If the case is not settled and goes to trial, a judge or jury will likely rely on expert witnesses to determine the professional standard to which your performance will be held. Referring back to Black's law dictionary, the standard is “that degree of skill and learning applied under all circumstances in the community by the average, prudent, reputable member of the profession…” Thus, the definition is amorphous, particularly if an abundance of applicable case law isn't available. In our hypothetical case, that uncertainty could work for — or against you.

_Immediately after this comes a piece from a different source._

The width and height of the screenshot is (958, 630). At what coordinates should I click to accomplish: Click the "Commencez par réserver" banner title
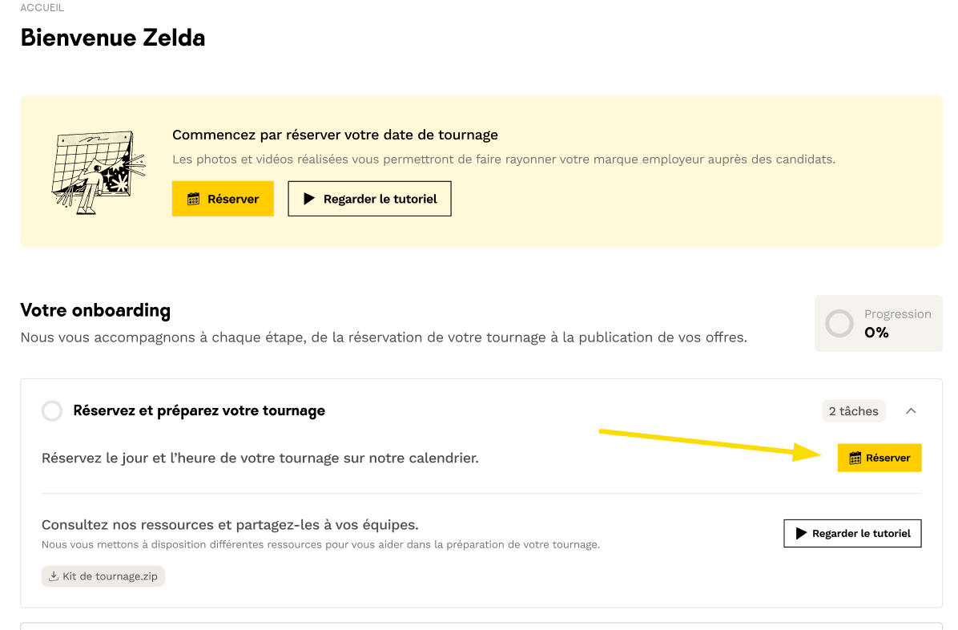[335, 135]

Clearly, this is the stuff that broadcast engineer's bad dreams are made of. Worst of all, it's the plausibility of such scenarios that makes them so scary. How, then, do you best protect yourself and your company?
A proactive approach
To begin with, consider your company's structure. Being incorporated may provide some insulation for personal assets should the worst case occur. However, the degree of protection offered by the “corporate veil” will vary from state to state and in no way indemnifies your company. Thus, it should be considered strictly as an addition to, and not a substitute for, other protections.
Secondly, the old adage, “put it in writing” applies in spades. Retain a reputable attorney skilled in professional liability, and have him review your contracts before signing to see if additions or changes in language can minimize your exposure. While some contractors and consultants feel they can dance around potential professional liability claims by working directly from proposals and avoiding contracts altogether, this only muddies the waters in a legal dispute. Avoid the tendency to rely on “conventional wisdom” when considering any legal issue.
Finally, invest in general liability and professional errors and omissions insurance. These policies are available from a number of reputable carriers and cover the types of issues we've discussed here. Take a look at the program available to members through the SBE. Details are available at www.sbe.org. Typically, these policies offer coverage upward of $1 million, often at modest premiums. Remember that the cost of this insurance is a deductible business expense. Furthermore, some companies will require you to hold such a policy before they'll do business with you, so it can also be seen as a competitive and prudent investment.
We all make mistakes. But by better understanding professional risks, and adopting strategies to compensate for them, you'll be better able to get a good night's sleep after a hard day's work.
Mark Krieger, BE Radio's consultant on contract engineering is based in Cleveland.